Work instructions » Quote the following text on punctuation and writing practice word for word, in full.

Selection »
+++

A Dash of Style. It's a book on punctuation and its uses. It gives a ton of examples from great authors and goes into the different ways each has used punctuation to give their writing a certain rhythm. I enjoyed it more than I thought I would.

>Finally, Franklin worked on the overall structure and logic of his writing. Once again, he worked with articles from The Spectator and wrote hints for each sentence. But this time he wrote the hints on separate pieces of paper and then jumbled them so that they were completely out of order. Then he waited long enough that not only had he forgotten the wording of the sentences in the original articles, but he had also forgotten their order, and he tried once again to reproduce the articles. He would take the jumbled hints from one article and arrange them in what he thought was the most logical order, then write sentences from each hint and compare the result with the original article. The exercise forced him to think carefully about how to order the thoughts in a piece of writing. If he found places where he’d failed to order his thoughts as well as the original writer, he would correct his work and try to learn from his mistakes. In his typically humble way, Franklin recalled in his autobiography how he could tell that the practice was having its desired effect: “I sometimes had the pleasure of fancying that, in certain particulars of small import, I had been lucky enough to improve the method or the language, and this encouraged me to think I might possibly in time come to be a tolerable English writer, of which I was extremely ambitious.”

+++

Data block »
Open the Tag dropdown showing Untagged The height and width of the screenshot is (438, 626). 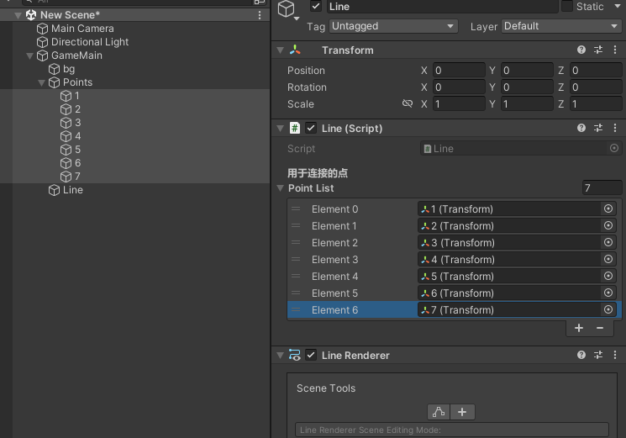coord(393,26)
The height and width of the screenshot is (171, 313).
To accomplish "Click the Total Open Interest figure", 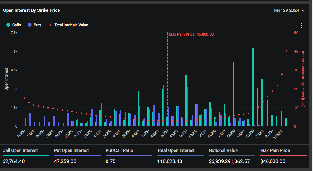I will click(170, 161).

+++

Correct answer »
A Dash of Style. It's a book on punctuation and its uses. It gives a ton of examples from great authors and goes into the different ways each has used punctuation to give their writing a certain rhythm. I enjoyed it more than I thought I would.

>Finally, Franklin worked on the overall structure and logic of his writing. Once again, he worked with articles from The Spectator and wrote hints for each sentence. But this time he wrote the hints on separate pieces of paper and then jumbled them so that they were completely out of order. Then he waited long enough that not only had he forgotten the wording of the sentences in the original articles, but he had also forgotten their order, and he tried once again to reproduce the articles. He would take the jumbled hints from one article and arrange them in what he thought was the most logical order, then write sentences from each hint and compare the result with the original article. The exercise forced him to think carefully about how to order the thoughts in a piece of writing. If he found places where he’d failed to order his thoughts as well as the original writer, he would correct his work and try to learn from his mistakes. In his typically humble way, Franklin recalled in his autobiography how he could tell that the practice was having its desired effect: “I sometimes had the pleasure of fancying that, in certain particulars of small import, I had been lucky enough to improve the method or the language, and this encouraged me to think I might possibly in time come to be a tolerable English writer, of which I was extremely ambitious.”